Un sourire tordu, il brandit sa baguette.
— DOLOR !
Des douleurs violentes secouèrent Chloe de l’intérieur. Si Shannon n’avait pas modulé les retours sensoriels, Oliver aurait hurlé et tout se serait évanoui. Mais la bonté de sa cousine lui permit de tenir. Elle le soutint jusqu’au bout.
— Tu étais un fléau ! rugit Darius. Je t’ai toujours, toujours, toujours, toujours haïe ! DOLOR !
Une autre malédiction de douleur fut jetée. La tirade de Darius continua :
— Ce rictus méprisant ! Ces remarques sarcastiques ! Cette lame incomparable ! Elles s’imprimaient sans cesse dans mes yeux ! Je te haïssais, mais je ne pouvais détacher le regard ! DOLOR !
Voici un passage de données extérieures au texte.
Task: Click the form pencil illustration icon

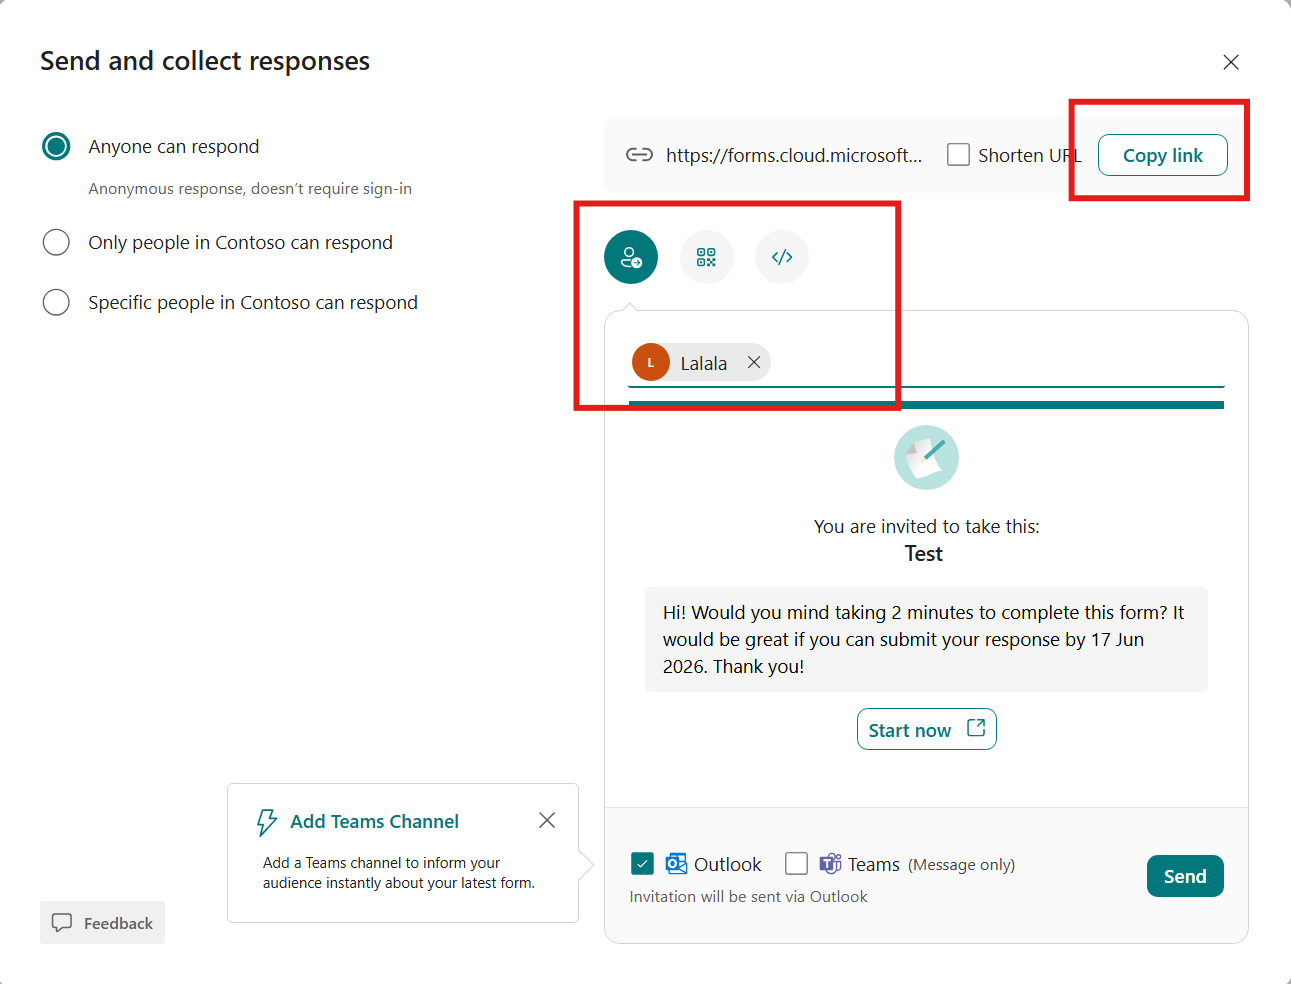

— Tu comprends maintenant ? Est-ce que tu comprends ? Être dans le même univers que toi n’a été que supplice ! Que tu fronces les sourcils ou que tu souris, que tu insultes ou que tu complimentes ! Chaque fois que tu as relevé mon moral, cela m’a fait me détester davantage ! J’ai rêvé de te tuer ! De te torturer sans fin ! DOLOR !
— Ne me compare pas à Luther ! Moins encore pour le mettre au-dessus de moi ! Je… je ne suis pas comme ce crétin obsédé de la lame ! Je suis né pour guider les imbéciles vers leur élévation, sous ma baguette ! Je connaissais mon devoir, je ne pouvais pas perdre mon temps dans des rixes sauvages ! Ah, pourquoi ne voulais-tu pas écouter ?! Lui n’avait aucun talent, il pouvait bien rester un idiot ! Mais ne me demande pas d’en faire autant ! Ne me force pas à le vouloir ! Ne reste pas là, à briller devant moi comme un phare ! DOLOR !
Un flot sans fin de malédictions, le sorcier se perdit dans sa propre torture. Les autres observaient et riaient.
— Kya-ha-ha-ha ! Si jeune ! Un amour si pur, sans le moindre vernis !
— Heh-heh-heh, je suis sûr qu’elle les couvait tous les deux, Lu et Darry. Elle n’a jamais vu ce que ça leur faisait. Une bénédiction pour Lu, une malédiction pour Darry.
Quand sa rage tourna en rond, la torture de l’homme prit fin. Non par lassitude, mais parce que la fureur même l’avait épuisé.
— …Haah, haah… haah… !
— C’est bon là. Cette petite fête n’est pas que la tienne.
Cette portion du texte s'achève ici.